(Collection entries)
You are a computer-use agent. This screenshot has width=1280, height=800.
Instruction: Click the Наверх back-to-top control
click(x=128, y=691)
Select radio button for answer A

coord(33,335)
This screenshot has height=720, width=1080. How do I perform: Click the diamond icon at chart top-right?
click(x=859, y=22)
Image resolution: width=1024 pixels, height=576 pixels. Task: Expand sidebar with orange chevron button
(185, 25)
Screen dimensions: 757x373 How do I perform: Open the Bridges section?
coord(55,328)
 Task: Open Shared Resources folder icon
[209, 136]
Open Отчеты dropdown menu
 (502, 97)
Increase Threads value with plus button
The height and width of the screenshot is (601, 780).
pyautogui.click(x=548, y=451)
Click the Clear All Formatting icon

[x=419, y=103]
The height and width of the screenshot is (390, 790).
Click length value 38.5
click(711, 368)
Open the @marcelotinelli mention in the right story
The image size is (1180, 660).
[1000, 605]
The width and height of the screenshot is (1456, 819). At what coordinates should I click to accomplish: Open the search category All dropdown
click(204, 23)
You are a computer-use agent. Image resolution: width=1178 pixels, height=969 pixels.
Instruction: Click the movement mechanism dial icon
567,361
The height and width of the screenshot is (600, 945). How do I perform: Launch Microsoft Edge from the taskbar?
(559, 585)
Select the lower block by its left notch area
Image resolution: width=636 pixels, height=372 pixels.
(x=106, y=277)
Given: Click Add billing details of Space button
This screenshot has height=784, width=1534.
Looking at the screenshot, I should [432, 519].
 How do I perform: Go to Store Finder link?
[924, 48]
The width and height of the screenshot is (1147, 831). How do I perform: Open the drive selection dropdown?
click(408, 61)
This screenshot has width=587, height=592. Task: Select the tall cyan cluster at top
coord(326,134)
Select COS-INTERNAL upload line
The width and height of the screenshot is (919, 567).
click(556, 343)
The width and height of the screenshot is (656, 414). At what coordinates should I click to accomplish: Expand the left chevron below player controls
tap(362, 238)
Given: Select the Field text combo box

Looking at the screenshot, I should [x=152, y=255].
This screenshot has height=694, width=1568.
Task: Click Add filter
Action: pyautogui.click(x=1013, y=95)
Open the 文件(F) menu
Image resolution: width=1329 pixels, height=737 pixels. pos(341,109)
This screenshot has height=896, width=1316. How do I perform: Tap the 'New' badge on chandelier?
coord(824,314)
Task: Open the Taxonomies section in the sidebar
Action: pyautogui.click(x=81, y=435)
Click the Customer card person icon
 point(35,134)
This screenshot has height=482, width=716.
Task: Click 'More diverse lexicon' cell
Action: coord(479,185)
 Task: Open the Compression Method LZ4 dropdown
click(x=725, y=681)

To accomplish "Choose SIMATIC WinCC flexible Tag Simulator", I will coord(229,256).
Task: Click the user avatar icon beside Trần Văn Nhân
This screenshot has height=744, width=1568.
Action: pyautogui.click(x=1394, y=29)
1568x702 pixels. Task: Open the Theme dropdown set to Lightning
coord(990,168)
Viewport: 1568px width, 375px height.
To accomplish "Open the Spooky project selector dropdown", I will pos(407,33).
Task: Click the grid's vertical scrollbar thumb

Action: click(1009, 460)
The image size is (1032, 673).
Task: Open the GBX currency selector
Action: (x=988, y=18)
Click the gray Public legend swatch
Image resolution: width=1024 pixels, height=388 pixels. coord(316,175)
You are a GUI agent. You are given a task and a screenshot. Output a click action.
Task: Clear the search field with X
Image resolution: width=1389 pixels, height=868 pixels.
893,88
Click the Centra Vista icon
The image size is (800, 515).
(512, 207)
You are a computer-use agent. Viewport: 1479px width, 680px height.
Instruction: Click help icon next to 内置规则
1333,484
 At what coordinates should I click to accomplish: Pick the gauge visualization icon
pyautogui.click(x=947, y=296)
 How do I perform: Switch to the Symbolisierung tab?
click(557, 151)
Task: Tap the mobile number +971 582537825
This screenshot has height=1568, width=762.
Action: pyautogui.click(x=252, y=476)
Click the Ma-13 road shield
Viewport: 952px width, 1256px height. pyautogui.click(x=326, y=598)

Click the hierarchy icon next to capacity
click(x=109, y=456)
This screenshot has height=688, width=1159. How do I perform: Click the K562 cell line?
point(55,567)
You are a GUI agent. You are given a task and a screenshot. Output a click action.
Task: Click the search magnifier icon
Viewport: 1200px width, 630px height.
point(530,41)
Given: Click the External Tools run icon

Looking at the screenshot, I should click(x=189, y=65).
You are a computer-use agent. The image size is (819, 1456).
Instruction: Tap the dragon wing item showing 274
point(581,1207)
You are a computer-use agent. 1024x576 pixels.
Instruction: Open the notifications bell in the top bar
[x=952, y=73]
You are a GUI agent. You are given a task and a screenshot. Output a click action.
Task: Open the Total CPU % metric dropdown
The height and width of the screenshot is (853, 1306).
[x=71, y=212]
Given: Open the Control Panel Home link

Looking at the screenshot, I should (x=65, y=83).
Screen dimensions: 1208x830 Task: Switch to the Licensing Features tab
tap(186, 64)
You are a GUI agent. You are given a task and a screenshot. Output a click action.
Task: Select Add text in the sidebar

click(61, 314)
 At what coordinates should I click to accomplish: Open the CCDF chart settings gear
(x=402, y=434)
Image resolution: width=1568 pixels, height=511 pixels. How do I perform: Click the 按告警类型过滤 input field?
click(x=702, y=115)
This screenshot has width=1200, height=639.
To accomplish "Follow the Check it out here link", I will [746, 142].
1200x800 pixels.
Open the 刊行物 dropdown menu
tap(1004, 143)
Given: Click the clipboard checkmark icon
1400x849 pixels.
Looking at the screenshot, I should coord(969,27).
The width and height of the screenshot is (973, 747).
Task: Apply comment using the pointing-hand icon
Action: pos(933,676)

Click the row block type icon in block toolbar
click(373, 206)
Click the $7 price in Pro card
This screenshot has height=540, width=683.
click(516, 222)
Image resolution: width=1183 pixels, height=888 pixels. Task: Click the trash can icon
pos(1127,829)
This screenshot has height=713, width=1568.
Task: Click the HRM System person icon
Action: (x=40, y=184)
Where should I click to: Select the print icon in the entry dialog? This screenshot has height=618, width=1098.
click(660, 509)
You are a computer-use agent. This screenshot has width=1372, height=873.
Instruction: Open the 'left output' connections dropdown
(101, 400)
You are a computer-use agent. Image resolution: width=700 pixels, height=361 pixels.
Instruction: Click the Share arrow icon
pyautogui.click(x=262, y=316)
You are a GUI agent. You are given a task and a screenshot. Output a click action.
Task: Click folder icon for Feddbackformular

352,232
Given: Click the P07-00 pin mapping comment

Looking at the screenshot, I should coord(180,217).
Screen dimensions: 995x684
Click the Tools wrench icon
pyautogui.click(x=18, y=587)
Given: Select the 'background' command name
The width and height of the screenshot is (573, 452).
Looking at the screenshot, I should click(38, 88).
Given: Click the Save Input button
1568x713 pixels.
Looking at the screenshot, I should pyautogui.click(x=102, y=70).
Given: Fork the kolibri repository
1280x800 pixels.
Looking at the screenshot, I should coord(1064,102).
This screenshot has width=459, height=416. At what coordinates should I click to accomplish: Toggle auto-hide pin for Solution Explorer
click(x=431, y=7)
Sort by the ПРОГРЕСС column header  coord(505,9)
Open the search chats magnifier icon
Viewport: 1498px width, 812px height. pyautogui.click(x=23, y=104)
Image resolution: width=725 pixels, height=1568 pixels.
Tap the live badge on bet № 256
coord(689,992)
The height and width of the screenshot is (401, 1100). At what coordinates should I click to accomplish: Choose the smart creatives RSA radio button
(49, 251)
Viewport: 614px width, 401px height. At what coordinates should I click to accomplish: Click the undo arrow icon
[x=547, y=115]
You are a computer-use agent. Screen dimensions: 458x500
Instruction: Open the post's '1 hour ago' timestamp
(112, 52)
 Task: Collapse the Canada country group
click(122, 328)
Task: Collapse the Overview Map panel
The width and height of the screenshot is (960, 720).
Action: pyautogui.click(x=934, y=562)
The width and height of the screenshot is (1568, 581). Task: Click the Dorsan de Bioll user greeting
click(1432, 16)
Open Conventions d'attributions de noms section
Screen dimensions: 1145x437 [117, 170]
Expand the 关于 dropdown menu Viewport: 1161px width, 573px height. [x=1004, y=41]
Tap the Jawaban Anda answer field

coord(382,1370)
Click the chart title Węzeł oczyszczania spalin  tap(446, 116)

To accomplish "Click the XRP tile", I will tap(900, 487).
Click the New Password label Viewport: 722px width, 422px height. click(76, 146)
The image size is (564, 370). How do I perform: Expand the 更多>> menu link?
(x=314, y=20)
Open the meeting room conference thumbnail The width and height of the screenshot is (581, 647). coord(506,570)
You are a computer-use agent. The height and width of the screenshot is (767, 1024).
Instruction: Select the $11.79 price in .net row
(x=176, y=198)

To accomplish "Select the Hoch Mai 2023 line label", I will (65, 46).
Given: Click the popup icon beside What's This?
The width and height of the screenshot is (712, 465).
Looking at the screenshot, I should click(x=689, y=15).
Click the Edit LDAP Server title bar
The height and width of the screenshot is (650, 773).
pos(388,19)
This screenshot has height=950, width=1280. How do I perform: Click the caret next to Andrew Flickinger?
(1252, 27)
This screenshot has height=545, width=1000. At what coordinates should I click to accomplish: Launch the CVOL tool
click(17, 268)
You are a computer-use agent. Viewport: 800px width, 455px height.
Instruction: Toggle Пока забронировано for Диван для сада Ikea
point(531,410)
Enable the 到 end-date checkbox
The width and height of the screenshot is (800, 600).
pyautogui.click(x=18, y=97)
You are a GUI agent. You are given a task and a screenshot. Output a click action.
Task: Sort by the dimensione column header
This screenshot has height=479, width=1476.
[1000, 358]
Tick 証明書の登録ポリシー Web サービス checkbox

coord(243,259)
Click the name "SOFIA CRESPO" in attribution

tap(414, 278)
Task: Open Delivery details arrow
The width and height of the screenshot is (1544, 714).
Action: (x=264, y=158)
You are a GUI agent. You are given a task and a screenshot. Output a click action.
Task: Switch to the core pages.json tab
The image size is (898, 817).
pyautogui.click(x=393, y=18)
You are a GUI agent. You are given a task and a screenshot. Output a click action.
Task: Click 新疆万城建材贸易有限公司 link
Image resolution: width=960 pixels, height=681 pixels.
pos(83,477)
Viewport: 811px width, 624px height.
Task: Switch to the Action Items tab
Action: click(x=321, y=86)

• **Work instruction**
Reproduce, character for character, only the lines of the preceding data that start at the line with "Instruction: Select the" and end at the line with "Task: Sort by the dimensione column header", both included.

• **Exercise response**
Instruction: Select the $11.79 price in .net row
(x=176, y=198)

To accomplish "Select the Hoch Mai 2023 line label", I will (65, 46).
Given: Click the popup icon beside What's This?
The width and height of the screenshot is (712, 465).
Looking at the screenshot, I should click(x=689, y=15).
Click the Edit LDAP Server title bar
The height and width of the screenshot is (650, 773).
pos(388,19)
This screenshot has height=950, width=1280. How do I perform: Click the caret next to Andrew Flickinger?
(1252, 27)
This screenshot has height=545, width=1000. At what coordinates should I click to accomplish: Launch the CVOL tool
click(17, 268)
You are a computer-use agent. Viewport: 800px width, 455px height.
Instruction: Toggle Пока забронировано for Диван для сада Ikea
point(531,410)
Enable the 到 end-date checkbox
The width and height of the screenshot is (800, 600).
pyautogui.click(x=18, y=97)
You are a GUI agent. You are given a task and a screenshot. Output a click action.
Task: Sort by the dimensione column header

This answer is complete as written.